Emergency measures to keep Britain’s food and drink industry afloat include stockpiling food ahead of 29 March 2019, the day the UK is scheduled to leave the European Union, according to pro-Brexit tabloid newspaper The Sun.
The ‘vote leave’ tabloid told its readers the government in London had drawn up secret plans to stockpile processed food in the instance the UK failed to reach an agreement with the EU. The squirrelling of food is, according to the newspaper, to show Brussels that ‘no deal is not a bluff.’ However it remains unclear what Brexit means when it comes to the logistics of importing and exporting goods from Europe.
Food and drink is the UK’s largest manufacturing sector with a turnover of over £90 billion (US$119 billion) and employs more than 400,000 workers, representing 15 percent of the total manufacturing workforce in the UK, according to the government.
Meanwhile an article published by London newspaper Financial Times in December 2017 suggested British businesses “are clamouring to stay under EU rules.”
“UK manufacturers will have to continue to make to whatever regulation applies in whichever market. The greater the variation, the greater the cost.” Mike Hawes, chief executive of the SMMT, the UK motor industry trade body told the FT.
The Chemical Industries Association recently wrote a letter to Michael Gove, then environment secretary, suggesting leaving the EU “would seriously bring into question 10 years of investment, as registrations and authorisations that permit access to the EU single market would suddenly become non-existent on exit day.”
“Export certification demands are likely to increase dramatically. We recommend that the Government set out how it intends to increase resources to ensure that trade is not affected by delays in the process. It is imperative that the government invest in IT systems to support a more efficient export certification process in order to minimise delays to trade,” the letter states.
Meanwhile British businesses are calling on Brexit negotiators to “avoid the cliff edge” and reach a deal that protects supply chains and the free flow of good between the UK and the European Union.
Brexit means new border controls and checks, which according to the British Retail Consortium (BRC) could lead to “food rotting at ports.” The BRC estimates 12,500 small businesses risk closure if negotiators don’t reach a deal.
Earlier this year food suppliers and manufacturers signed up to a manifesto calling for frictionless trade.

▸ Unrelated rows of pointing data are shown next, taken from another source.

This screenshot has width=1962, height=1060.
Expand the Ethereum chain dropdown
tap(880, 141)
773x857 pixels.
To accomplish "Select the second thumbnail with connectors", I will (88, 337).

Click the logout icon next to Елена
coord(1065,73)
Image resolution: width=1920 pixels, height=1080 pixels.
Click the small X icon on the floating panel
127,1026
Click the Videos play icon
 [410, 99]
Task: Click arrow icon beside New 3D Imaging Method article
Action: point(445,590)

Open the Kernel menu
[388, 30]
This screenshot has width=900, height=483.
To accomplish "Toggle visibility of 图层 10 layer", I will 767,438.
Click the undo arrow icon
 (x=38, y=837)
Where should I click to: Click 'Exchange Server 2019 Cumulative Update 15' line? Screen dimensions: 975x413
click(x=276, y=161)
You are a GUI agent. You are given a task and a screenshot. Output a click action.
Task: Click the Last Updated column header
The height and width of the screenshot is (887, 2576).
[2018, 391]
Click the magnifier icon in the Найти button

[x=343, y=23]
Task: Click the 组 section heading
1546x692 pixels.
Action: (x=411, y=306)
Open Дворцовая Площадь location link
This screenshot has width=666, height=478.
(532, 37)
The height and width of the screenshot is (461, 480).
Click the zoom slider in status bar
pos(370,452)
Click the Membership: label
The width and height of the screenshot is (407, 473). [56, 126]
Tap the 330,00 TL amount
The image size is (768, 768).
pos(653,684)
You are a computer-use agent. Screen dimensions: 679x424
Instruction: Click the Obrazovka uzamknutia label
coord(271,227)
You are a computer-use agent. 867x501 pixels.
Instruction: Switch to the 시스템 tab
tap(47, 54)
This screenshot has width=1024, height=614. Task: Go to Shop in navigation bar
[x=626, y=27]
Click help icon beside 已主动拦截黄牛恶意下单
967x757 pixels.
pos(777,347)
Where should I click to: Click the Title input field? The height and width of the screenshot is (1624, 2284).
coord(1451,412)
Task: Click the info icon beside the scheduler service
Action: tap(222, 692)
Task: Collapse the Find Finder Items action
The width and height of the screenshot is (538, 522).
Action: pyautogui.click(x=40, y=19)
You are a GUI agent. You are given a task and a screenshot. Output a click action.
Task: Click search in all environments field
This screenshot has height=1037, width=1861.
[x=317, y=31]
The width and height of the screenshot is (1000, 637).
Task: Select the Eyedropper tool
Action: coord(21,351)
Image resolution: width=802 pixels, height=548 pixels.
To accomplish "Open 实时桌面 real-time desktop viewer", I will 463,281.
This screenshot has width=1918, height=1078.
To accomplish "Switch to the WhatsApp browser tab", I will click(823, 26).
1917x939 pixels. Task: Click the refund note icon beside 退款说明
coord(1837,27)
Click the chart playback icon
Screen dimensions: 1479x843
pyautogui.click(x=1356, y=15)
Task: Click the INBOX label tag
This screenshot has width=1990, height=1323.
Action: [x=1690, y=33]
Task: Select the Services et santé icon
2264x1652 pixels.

Current trade agreements mean that food products can move promptly and without much paperwork between mainland Europe and the UK.
“These well-established, just in time, supply chains are vital…for protecting the livelihoods of tens of thousands of farmers and food producers in the EU, the BRC said in a letter.
It’s feared border controls and check at ports will delay deliveries and complex supply chains means companies could relocate their business out of the UK; stockpiling processed food at British ports could be the tip of the iceberg of the chaos caused by Brexit.